-- What you need to do --
(1) For each statement about the Root on NFS page, say whether it agrees with the page: answer yes or no, and quote the words that decide it. (a) KiSS players use the ROMFS filesystem for their flash memory. (b) The Linux kernel used in KiSS players comes configured for NFS. (c) With an NFS root, switching the player off and on again activates changes.
(2) According to the Root on NFS page, what should be used to run Linux as a guest inside a Windows system?
(3) Reproduce everything in the Root on NFS page from "An embedded system" down to "virtually infinite storage.".

-- Selection --
Difference between revisions of "Root on NFS"

From KiSS DP 558 STAGE2 WiKi
Jump to: navigation, search
(Created page with "== About == An [http://en.wikipedia.org/wiki/Embedded_system embedded system] may not have a disk, an [http://en.wikipedia.org/wiki/Integrated_Drive_Electronics IDE] interfac...")
 
(No difference)

Latest revision as of 10:16, 3 February 2012

About

An embedded system may not have a disk, an IDE interface, or even a PCI bus. Even if it does, during development it may be too unstable to use the disk, and a ramdisk may be too small to include all of the necessary utilities or too large (as a part of the kernel image) to allow for rapid turnaround during testing and development. An NFS root allows quick kernel downloads, helps ensure filesystem integrity (since the server is basically impervious to crashes by the client), and provides virtually infinite storage.

If we use NFS instead of ROMFS modification to the player's firmware can now be done on the NFS server. No more flash cycles necessary. Switching the player off and on again will activate the changes.

All code examples on this page assume that you are doing this on a system running Linux. Use VmWare Player to run Linux as a guest inside a Windows system.

Preparing KiSS Firmware

KiSS players use the ROMFS filesystem for their flash memory. The boot loader reads and starts the Linux kernel from it. The Linux kernel initiializes the hardware and than mounts the ROMFS as its root filesystem and starts /sbin/init from it. On KiSS players the Linux kernel starts the main DVD player application (we call it kissapp).

The Linux kernel used in KiSS players has not been configured for NFS. Even worse, KiSS developers commented out parts of the NFS code in the source. These changes have to be undone first. Due to a known bug in uCLinux kernel's do_mount.c:mount_root() it will still mount root from flash. The NFS over TCP code is incomplete.

-- Data records --

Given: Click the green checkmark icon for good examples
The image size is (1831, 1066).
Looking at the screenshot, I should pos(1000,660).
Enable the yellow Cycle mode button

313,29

-- Results in order --
(1)
(a) Yes: "KiSS players use the ROMFS filesystem for their flash memory."
(b) No: "The Linux kernel used in KiSS players has not been configured for NFS."
(c) Yes: "Switching the player off and on again will activate the changes."

(2) VmWare Player.

(3)
An embedded system may not have a disk, an IDE interface, or even a PCI bus. Even if it does, during development it may be too unstable to use the disk, and a ramdisk may be too small to include all of the necessary utilities or too large (as a part of the kernel image) to allow for rapid turnaround during testing and development. An NFS root allows quick kernel downloads, helps ensure filesystem integrity (since the server is basically impervious to crashes by the client), and provides virtually infinite storage.